Discussing the article: "Feature Engineering for ML (Part 4): Implementing Time Features in MQL5"

 

Check out the new article: Feature Engineering for ML (Part 4): Implementing Time Features in MQL5.

Applying Python session boundaries to MQL5 broker timestamps misclassifies session membership by two to three hours on any non-UTC broker, corrupting session flags across the full backtest history. We implement CTimeFeatures.mqh, containing CRingBuffer and CTimeFeatures, with three EA-facing methods: Initialize (UTC offset capture and frequency gate configuration), Update (log return push to session-conditional ring buffers), and Calculate (cyclical encoding, session flags, and session volatility). The output is a flat double array drop-compatible with Python's get_time_features for sub-hourly, hourly, and daily timeframes.
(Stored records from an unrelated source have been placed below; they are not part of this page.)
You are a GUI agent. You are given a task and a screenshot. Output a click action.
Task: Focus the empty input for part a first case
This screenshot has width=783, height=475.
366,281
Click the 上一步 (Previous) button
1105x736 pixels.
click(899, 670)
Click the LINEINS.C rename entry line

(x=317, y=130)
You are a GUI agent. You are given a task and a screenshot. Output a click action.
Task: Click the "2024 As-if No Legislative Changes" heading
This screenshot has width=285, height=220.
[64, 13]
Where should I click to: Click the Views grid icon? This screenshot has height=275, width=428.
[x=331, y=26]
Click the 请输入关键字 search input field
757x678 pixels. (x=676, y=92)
Part 3 of this series built a Python function, get_time_features, that converts a DatetimeIndex into a structured feature matrix: Fourier-encoded cyclical variables for hour, day-of-week, and day-of-year; session membership flags for the four major forex trading sessions; a session overlap indicator; session-conditional rolling volatility; and calendar effects at period boundaries. The Python implementation operates on batch data with full vectorization. MQL5 operates bar by bar in real time.

This article implements the same feature set in MQL5 as a reusable include file, CTimeFeatures.mqh. Any EA can include it without modification. Three problems require solutions beyond the mechanical code translation. First, MQL5 provides broker time, not UTC — and most retail brokers offset their server clocks by two to three hours, which silently corrupts session boundary detection for every bar in the backtest. Second, Python computes rolling volatility in batch using pandas. In MQL5, volatility must be maintained incrementally per session using a circular buffer. Third, Python applies a frequency gate via a DataFrame.drop call. In MQL5, the gate must be set at initialization and mirrored in the feature-name registry used by downstream ONNX models.

The resulting class exposes three EA-facing methods — Initialize, Update, and Calculate — and produces a flat double array whose feature names and column order are identical to those of get_time_features. A model trained in Python on the Python features can be deployed in MQL5 via OnnxRun by passing the array from Calculate without any reordering.